**Passage provided**
It’s been a tough winter for residential real estate sales in New Castle County, but Sussex County residential sales are uniformly up for the first quarter.

Still, with interest rates low, real estate agents are optimistic about 2015.

As of March 31, 825 Sussex County homes were sold for a total of $275 million — a 9 percent hike in homes sold and an 18 percent bump in sales price over the first quarter of last year.

The average days on the market was 181, compared with 154 last year.

Single-family homes were especially robust, and the average sale price for a three-bedroom rose significantly to $262,330 from $246,198 last year.

“It’s good for us down here in Sussex County,” said Fred Dean, president of the Sussex County Board of Realtors. “We’re making the ground back up that we had lost in 2008 when everything went down. We’re on a steady incline — not growing too fast or too slowly. I think it’s attributable to interest rates staying down and people and builders coming back to our Eastern shore.”

As of March 31, there was a 12 percent reduction in inventory over the last 12 months. The reduction, a years-long trend in Sussex, is bringing sale prices back to pre-recession levels.

Dean said the most popular style of housing in Sussex is a three-bedroom on one level or with a master bedroom on the first floor.

He said the beach area attracts a mix of second-home buyers and retirees from Delaware, Philadelphia, Baltimore, Washington, D.C., and New Jersey, many seeking lower real estate taxes.

Last year, 581,494 single-family homes were sold in Sussex. The highest prices were in the beaches area, where the median price for single-family, condos, and mobile homes combined was $340,000, Dean said.

In New Castle County, the CEO of the New Castle County Board of Realtors, Bob Weir, said he’d give the market a B+ but that it’s still choppy.

“The future is bright, but it’s not blazing,” said Weir.

He added that the inventory of available homes is short because many potential move-up buyers are staying put because they are unsure of the economy, and many older owners would sell but their equity is not where they want it to be.

**Data records**
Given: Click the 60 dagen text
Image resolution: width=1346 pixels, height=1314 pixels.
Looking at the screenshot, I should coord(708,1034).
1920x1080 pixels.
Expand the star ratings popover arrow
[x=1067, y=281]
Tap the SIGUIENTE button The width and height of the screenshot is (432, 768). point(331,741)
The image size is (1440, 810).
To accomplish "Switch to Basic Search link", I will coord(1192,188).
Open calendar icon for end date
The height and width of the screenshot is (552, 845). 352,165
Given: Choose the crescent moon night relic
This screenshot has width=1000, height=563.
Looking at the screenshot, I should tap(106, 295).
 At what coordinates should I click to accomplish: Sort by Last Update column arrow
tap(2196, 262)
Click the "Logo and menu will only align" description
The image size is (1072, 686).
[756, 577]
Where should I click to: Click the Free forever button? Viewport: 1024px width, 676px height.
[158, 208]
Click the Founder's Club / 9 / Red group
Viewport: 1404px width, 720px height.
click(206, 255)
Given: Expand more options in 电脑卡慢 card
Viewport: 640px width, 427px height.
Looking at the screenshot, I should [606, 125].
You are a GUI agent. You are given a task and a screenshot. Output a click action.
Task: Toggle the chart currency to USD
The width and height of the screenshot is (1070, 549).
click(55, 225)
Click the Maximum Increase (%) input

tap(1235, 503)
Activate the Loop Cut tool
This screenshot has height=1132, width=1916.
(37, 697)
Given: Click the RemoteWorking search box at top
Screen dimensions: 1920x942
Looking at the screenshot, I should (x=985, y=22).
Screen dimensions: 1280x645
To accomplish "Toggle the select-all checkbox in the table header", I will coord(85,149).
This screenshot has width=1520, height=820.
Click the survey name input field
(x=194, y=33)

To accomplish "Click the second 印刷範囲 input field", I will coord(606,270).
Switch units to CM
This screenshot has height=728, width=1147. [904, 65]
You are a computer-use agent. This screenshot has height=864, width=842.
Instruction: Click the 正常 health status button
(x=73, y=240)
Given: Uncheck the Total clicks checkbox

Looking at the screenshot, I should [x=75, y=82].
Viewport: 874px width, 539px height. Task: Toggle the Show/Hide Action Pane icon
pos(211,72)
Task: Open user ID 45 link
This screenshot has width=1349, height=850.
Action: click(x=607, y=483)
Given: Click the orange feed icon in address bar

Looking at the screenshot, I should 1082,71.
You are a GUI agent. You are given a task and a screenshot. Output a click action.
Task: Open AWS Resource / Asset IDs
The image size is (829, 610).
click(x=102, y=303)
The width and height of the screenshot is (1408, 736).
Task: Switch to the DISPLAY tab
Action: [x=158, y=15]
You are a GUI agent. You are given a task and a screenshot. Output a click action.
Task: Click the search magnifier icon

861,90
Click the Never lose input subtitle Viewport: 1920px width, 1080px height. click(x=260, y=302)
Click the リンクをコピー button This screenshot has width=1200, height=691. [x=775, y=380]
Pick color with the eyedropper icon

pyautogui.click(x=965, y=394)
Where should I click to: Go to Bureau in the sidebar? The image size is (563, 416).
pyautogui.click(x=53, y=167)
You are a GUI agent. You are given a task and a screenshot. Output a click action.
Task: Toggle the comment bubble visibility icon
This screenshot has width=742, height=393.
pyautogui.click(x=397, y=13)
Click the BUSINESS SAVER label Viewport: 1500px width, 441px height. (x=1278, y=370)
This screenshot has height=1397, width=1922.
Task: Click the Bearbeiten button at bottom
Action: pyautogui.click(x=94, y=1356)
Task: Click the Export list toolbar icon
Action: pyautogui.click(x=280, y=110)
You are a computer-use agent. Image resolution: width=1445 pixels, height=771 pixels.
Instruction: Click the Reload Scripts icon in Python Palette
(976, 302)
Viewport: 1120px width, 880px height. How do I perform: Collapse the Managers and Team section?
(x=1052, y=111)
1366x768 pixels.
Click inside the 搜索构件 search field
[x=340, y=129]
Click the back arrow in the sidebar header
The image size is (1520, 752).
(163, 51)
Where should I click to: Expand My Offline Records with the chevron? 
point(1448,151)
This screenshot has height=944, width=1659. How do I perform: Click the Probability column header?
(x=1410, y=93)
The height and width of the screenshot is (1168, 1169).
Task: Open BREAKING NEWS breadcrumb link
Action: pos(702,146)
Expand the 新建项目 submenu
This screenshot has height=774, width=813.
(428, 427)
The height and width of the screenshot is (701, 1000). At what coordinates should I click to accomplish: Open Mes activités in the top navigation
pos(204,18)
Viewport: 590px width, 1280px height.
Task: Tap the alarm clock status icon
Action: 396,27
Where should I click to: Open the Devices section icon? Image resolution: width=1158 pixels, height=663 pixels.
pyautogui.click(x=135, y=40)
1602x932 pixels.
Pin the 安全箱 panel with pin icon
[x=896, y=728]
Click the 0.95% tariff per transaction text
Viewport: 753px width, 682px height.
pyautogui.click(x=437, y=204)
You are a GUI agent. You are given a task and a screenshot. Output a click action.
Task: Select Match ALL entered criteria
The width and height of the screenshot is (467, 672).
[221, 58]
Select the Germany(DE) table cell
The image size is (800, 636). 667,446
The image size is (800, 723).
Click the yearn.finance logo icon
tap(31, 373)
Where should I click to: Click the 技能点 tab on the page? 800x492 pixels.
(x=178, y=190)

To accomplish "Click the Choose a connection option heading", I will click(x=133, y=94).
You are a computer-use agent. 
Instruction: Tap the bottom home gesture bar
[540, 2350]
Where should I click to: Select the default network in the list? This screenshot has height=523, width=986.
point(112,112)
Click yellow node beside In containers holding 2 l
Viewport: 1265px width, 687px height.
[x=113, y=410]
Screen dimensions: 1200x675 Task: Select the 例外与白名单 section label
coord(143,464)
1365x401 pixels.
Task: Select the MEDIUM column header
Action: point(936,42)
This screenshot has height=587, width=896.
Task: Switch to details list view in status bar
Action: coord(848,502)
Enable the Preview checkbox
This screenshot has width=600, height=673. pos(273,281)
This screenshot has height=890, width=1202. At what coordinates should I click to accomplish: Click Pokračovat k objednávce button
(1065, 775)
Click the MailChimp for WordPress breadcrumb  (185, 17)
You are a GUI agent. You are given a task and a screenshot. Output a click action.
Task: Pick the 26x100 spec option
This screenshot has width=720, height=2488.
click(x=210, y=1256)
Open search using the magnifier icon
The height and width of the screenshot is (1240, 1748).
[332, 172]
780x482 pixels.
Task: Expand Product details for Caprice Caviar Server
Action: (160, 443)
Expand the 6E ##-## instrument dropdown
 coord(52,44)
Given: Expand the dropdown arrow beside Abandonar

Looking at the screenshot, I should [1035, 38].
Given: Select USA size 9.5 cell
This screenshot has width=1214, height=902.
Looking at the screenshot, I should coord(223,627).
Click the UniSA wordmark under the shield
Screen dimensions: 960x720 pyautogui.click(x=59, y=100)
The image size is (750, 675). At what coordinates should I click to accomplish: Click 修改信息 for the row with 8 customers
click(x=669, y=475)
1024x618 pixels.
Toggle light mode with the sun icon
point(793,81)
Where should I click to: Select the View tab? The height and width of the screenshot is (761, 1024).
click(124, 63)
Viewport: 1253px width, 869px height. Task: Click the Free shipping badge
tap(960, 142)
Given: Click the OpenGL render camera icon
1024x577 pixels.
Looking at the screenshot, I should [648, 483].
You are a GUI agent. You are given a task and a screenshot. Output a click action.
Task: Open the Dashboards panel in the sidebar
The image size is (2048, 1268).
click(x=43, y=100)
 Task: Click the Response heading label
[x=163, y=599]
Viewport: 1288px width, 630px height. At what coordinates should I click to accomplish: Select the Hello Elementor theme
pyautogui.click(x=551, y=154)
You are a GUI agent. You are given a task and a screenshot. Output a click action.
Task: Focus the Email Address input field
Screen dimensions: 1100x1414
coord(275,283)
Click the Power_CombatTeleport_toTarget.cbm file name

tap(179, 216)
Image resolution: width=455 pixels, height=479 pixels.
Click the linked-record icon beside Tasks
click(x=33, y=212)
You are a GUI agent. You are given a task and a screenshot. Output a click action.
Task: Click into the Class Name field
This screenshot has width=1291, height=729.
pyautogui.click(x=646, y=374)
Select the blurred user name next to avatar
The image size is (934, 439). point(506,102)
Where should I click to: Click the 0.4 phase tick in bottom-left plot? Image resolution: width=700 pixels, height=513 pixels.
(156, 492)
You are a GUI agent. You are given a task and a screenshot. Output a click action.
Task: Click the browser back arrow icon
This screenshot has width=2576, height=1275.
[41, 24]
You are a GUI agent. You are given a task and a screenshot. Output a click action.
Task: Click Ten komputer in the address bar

**Exercise requirements**
In the real estate article, what grade did Bob Weir give the New Castle County market?

**The output**
He gave it a B+.